Moros, Spanje – Al vanaf de snelweg A2 tussen Madrid en Zaragoza is de enorme impact van de brand duidelijk zichtbaar. Kilometers zwartgeblakerd landschap, met de verkoolde geraamtes van bomen. Zelfs de randen van het asfalt zijn zwart en de geur van houtvuur prikkelt in de neus. Zo gaat het door vanaf de afslag bij Ateca noordwaarts, langs een weggesmolten loods en zwartgeblakerde wegwijzerborden tot aan Moros: een plaatsje dat normaal gesproken idyllisch ligt tussen de heuvels van Aragón. Nu ligt het in een maanlandschap.
Hier woedde vorige week één van de vele branden die het Iberisch schiereiland van Catalonië tot in de Algarve in het zuiden van Portugal teisteren. Alleen in Spanje ging al 200.000 hectare in vlammen op: twee keer de Veluwe. Zoveel gebied verbrandde de afgelopen decennia niet eens in een heel jaar. En dan moet de notoir hete maand augustus nog komen.

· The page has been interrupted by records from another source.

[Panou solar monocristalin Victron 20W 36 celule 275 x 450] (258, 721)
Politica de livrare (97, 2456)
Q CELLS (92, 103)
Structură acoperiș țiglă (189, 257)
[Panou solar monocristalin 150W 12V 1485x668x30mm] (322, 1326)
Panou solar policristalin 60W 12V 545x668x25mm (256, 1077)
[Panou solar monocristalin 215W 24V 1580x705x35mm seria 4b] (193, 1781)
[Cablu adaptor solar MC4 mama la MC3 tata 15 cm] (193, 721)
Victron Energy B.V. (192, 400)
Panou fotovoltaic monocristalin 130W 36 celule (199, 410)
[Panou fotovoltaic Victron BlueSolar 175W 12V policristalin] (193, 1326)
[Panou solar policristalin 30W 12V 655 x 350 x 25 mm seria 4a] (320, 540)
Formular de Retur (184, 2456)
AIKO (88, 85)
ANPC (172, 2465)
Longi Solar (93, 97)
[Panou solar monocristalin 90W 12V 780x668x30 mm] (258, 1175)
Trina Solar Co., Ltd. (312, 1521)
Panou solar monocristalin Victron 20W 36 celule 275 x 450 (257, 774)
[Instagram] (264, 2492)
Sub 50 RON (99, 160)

Het driehonderd inwoners tellende Moros werd geëvacueerd door de brandweer, maar nu is het weer druk in de straatjes. Een groep vrijwilligers zet pakken drinken neer op een schoolpleintje, waarvandaan opruimwerkzaamheden worden georganiseerd. Twee vrouwen lopen met bezems en zakken vol schoonmaakmiddelen. Ze zijn nog maar net terug en het enige waarover ze kunnen praten is de brand.